The Awesome is a YA novel about seventeen-year-old Maggie Cunningham, an apprentice monster hunter, who must lose her virginity so she can finally go on a vampire hunt. Vampires can smell virgin blood, you see, and it makes them go berserk. Hopefully, one might think, this will turn out to be a parody of the YA paranormal romance taboo on sex. A look at the book’s cover only intensifies this wish: it’s garish green and pink, featuring a fanged skull and a background of not-quite-skull-and-crossbones, which on closer inspection turns out to be composed of hearts and crossed wooden stakes. The layout makes one suspect that all the author really wanted was a book saying “The Awesome Eva Darrows.” Surely this must be ironic? Please? We’ll see. After all, we’re not actually going to judge a book by its cover, are we?

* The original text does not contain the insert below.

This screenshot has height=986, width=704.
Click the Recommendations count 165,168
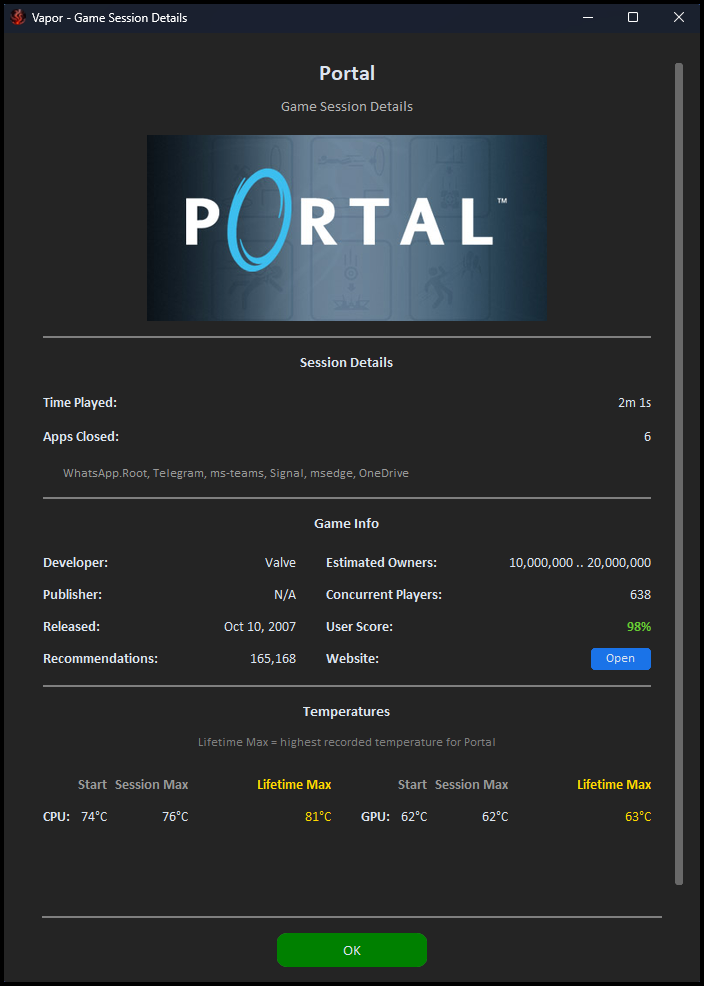point(272,659)
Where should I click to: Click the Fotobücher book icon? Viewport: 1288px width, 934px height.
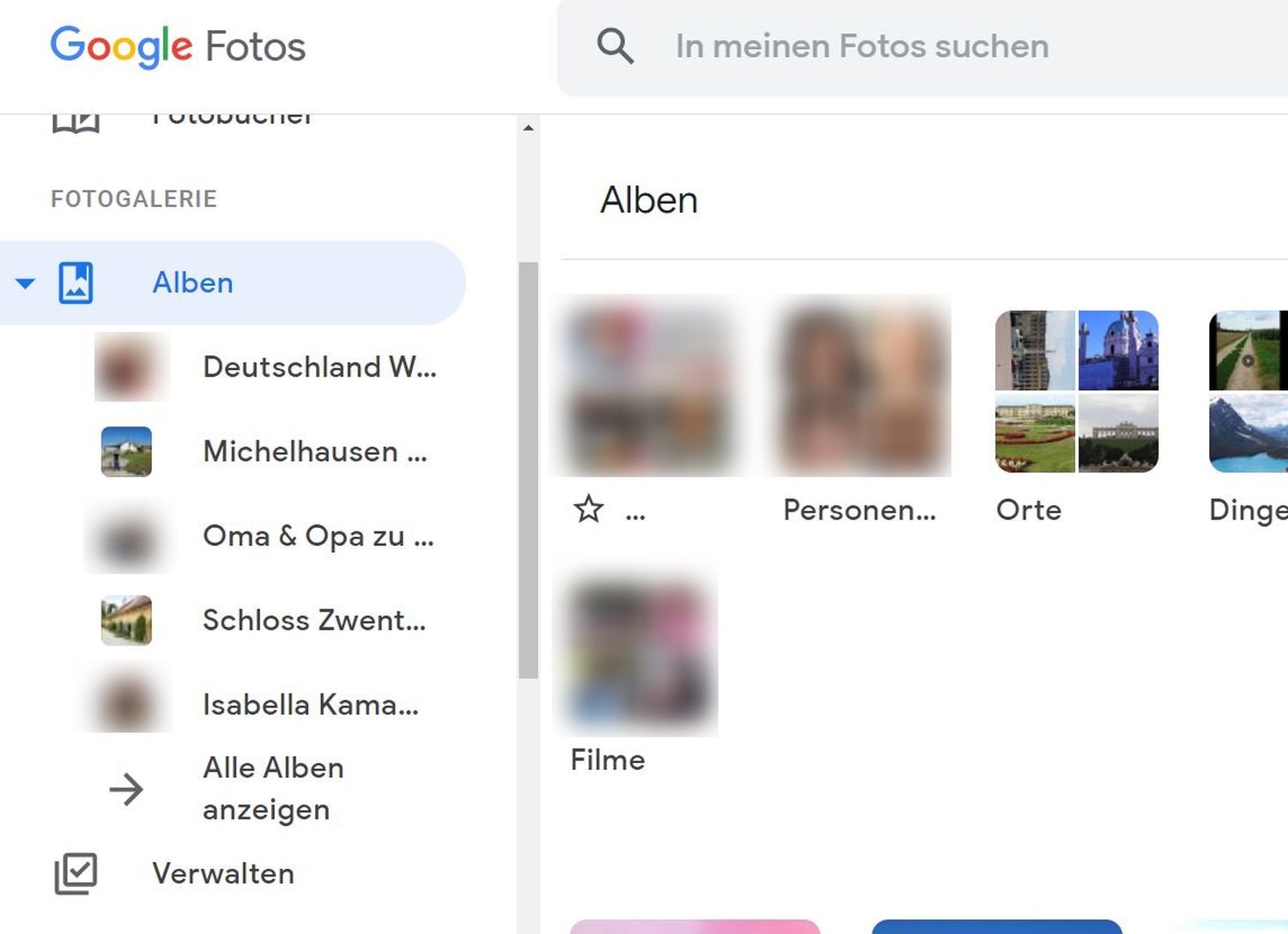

So I made a little catalogue of preliminary questions to which I wanted to find answers in the course of my reading: 1. Is this book serious about the whole “virgin” thing, or is it commenting on trends in YA supernatural fiction? (Keeping in mind that a good parody must also take its subject matter seriously and have its characters act accordingly.) 2. Would my inner teenager want to read this? 3. If I were a teenager’s mother, would I want my kid to read this? Those last two questions include: how is the female protagonist portrayed? Are there any non-white and/or queer characters? If so, how are they portrayed? And, considering what seems to be the main topic here, is it all about sex, or do we get a captivating monster hunter plot as well? Because I like to read books for their monsters.

We’re off to a pretty good start with Maggie beating up bullies on the first page, using words like “butthole” and confessing to wanting to key a rich woman’s Jaguar just because. In the course of the story she reveals to us, bit by bit, that she’s not only a different kind of YA heroine from Bella Swan (or, indeed, Buffy), but that she’s also definitely not a two-dimensional character. She thinks she could lose some 30 pounds (p. 69), but she seems to be comfortable with her weight. She enjoys a good meal, and she’s physically fit to a degree that she can single-handedly win a game of paintball against a group of guys who seem to be seasoned players of the sport. She doesn’t wear cute clothes and keeps her brown hair in a short pixie cut for practical reasons. After all, when you’re hunting monsters, you want to be fast and flexible; what you don’t want is to offer some undead beastie a good handhold. (I almost self-high-fived. This is what I keep shouting at the screen during most films that feature fast zombies or similar creatures chasing humans. Short hair, good shoes! But do they ever listen?)

Mom told me at the tender age of nine that the oogedy boogedy things were all real and Mommy’s job was to exterminate them. It was like killing bugs, only in her case, the bugs were nine feet tall and ate human flesh.

[. . .]This was what Mom did, it was what my grandparents did, and if I wanted to carry on their completely insane legacy, it’s what I’d do, too. Some families had dentistry practices or drywall businesses. Our people hunted monsters and put ’em back in their appropriate crapholes. (p. 13)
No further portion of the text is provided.